「完全版」の刊行を期待させる西川きよしさんの「私の履歴書」

今日、2022年10月度の日本経済新聞の連載「私の履歴書」が終了しました。

今回は漫才師で元参議院議員の西川きよしさんが30回にわたり記事を担当しました。

西川きよしさんといえば「小さなことからコツコツと」という一言や横山やすしさんとの「やす・きよ」としての活動、あるいは国会での社会福祉問題への取り組みなどが広く知られるところです。

1か月にわたる連載では、こうした周知の話題について、「やす・きよ」の結成当初は劇場のボイラー室で発音と活舌の練習を行い、絶頂期には東京と大阪を1日2往復したことや、1986年の参院選に当選した後に所属した法務委員会での臨席が宮本顕治や関嘉彦であったこと、あるいは年金支給日の変更や介護保険制度の実現といった取り組みが自らの体験に根差したものであったことなど、これまで触れられてこなかった逸話とともに紹介されたのは、意義深いものでした。

また、これまで既婚の男性が執筆する場合の「私の履歴書」では、家庭生活に関する記述は最低限にとどめられたり、「家庭を顧みるいとまがなく、妻には迷惑をかけ通しであった」といった趣旨の記載がほとんどでした。

これに対して、西川さんは妻であるヘレンさんとのなれそめから結婚に至るまでの様子を詳述するだけでなく、選挙への出馬や議員としての活動、さらに家庭生活そのものなど、その後も折に触れて自らの活動に重要な役割を果たしてきたことも丁寧に描き出します。

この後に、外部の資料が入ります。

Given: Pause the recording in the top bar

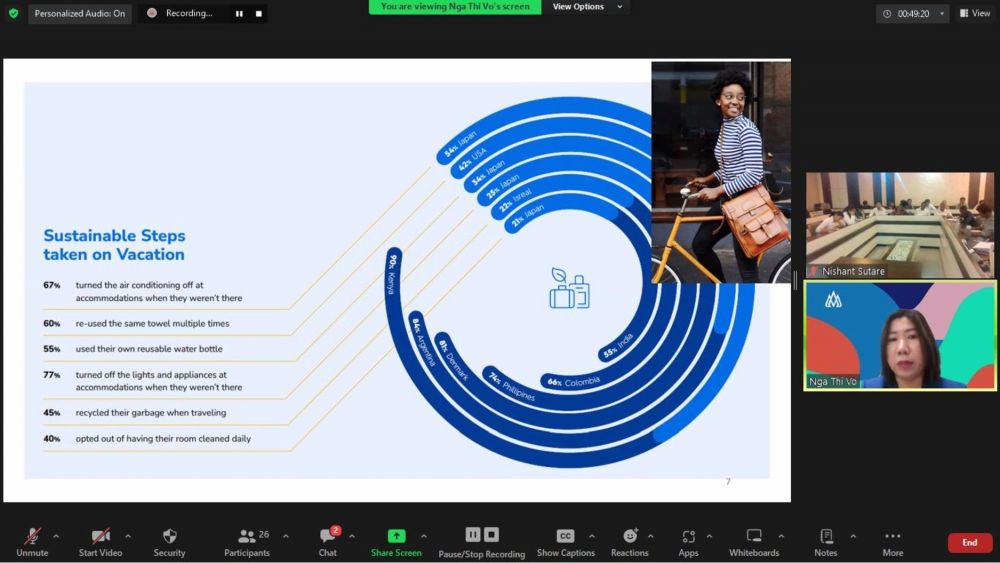Looking at the screenshot, I should [x=239, y=14].
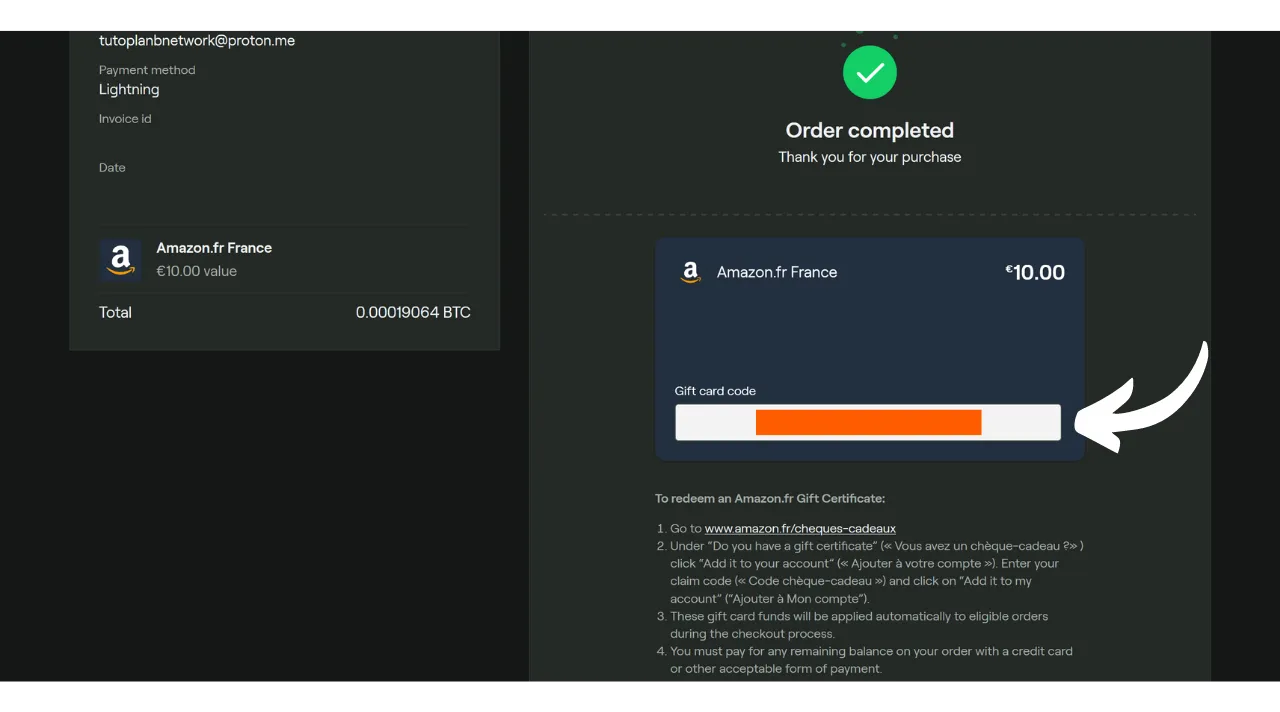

社内の反対を押し切る形で吉本興業のスター女優であったヘレンさんと結婚したという経緯からしても、西川さんがヘレンさんを尊重するのは当然かもしれません。

それでも、日々の活動の中でどれほど妻の役割が重要であるかを具体的な事例とともに縷説する様子は、それだけ西川さんにとってヘレンさんの存在が大きいことを示しており、今回の連載の大きな特徴をなしていると言えるでしょう。

これに加えて、2020年に文化功労章を受章したことに対して「国会議員だったから」という批判が起きた点について国会議員としては2016年に旭日重光章を受章していることを示し、あくまで漫才師としての活動が顕彰されたと強調する点は、西川さんの漫才師としての矜持を示すものです。

何より、第1回目と第30回目の書き出しを「おはようございます」で始める工夫は西川さんが生涯を漫才師として送るという気概を推察させます。

このように、細部まで目配りの行き届いた今回の「私の履歴書」は大変興味深いものであり、連載の中で言及されなかった話題を収めた完全版というべき内容が単行本として上梓されることが大いに期待されます。

<Executive Summary>
Kiyoshi Nishikawa and Half His Life Seen from My Résumé (Yusuke Suzumura)

Mr. Kiyosih Nishikawa, a comedian and the Former Member of the House of Councilors, writes My Résumé on the Nihon Keizai Shimbun from 1st to 31st October 2022.